Dice el Directorio para el ministerio y vida de los presbíteros: “en cuanto reúne la familia de Dios y realiza la Iglesia-comunión, el presbítero pasa a ser el pontífice, aquel que une al hombre con Dios, haciéndose hermano de los hombres a la vez que quiere ser su pastor, padre y maestro. Para el hombre de hoy, que busca el sentido de su existir, el sacerdote es el guía que lleva al encuentro con Cristo, encuentro que se realiza como anuncio y como realidad ya presente – aunque no de forma definitiva – en la Iglesia. De ese modo, el presbítero, puesto al servicio del Pueblo de Dios, se presentará como experto en humanidad, hombre de verdad y de comunión y, en fin, como testigo de la solicitud del Único Pastor por todas y cada una de sus ovejas. La comunidad podrá contar, segura, con su dedicación, con su disponibilidad, con su infatigable obra de evangelización y, sobre todo, con su amor fiel e incondicionado. (n.30). En resumen, cada uno ha de preguntarse en su oración personal si acaso los hombres y mujeres, jóvenes y niños nos ven como hombres de Dios. “Es preciso que los hombres vean en nosotros a los ministros de Cristo y a los administradores de los misterios de Dios. (Cor 4, 1.).

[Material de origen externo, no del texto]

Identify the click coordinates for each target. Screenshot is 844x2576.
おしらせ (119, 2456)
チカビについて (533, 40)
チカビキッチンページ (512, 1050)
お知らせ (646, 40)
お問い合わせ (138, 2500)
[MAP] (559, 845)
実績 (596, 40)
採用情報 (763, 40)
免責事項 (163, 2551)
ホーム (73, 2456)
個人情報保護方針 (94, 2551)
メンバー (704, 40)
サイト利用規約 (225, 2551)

3. Esta primera etapa de nuestra Misión diocesana exige un trabajo muy específico con los laicos que están más cerca cada uno de ustedes. También en este aspecto debemos reflexionar, pues asumiendo que se trata de una tarea compleja la de integrar verdaderamente a muchas personas a ese núcleo mas cercano a cada sacerdote y párroco, es imprescindible hacerlo y vencer las dificultades y complicaciones que se encontraran. El Papa en su carta nos decía: “su ejemplo – el del Cura de Ars -me lleva a poner de relieve los ámbitos de colaboración en los que se debe dar cada vez más cabida a los laicos, con los que los presbíteros forman un único pueblo sacerdotal y entre los cuales, en virtud del sacerdocio ministerial, están puestos “para llevar a todos a la unidad del amor: ‘amándose mutuamente con amor fraterno, rivalizando en la estima mutua’ (Rm 12, 10)”[10]. En este contexto, hay que tener en cuenta la encarecida recomendación del Concilio Vaticano II a los presbíteros de “reconocer sinceramente y promover la dignidad de los laicos y la función que tienen como propia en la misión de la Iglesia… Deben escuchar de buena gana a los laicos, teniendo fraternalmente en cuenta sus deseos y reconociendo su experiencia y competencia en los diversos campos de la actividad humana, para poder junto con ellos reconocer los signos de los tiempos”.
Ruego a todos meditar estas breves ideas, encomendado a la Virgen del Carmen, la primera misionera, que nos ayude a descubrir los caminos personales y eclesiales para ser más fieles a la consagración y misión que hemos recibido.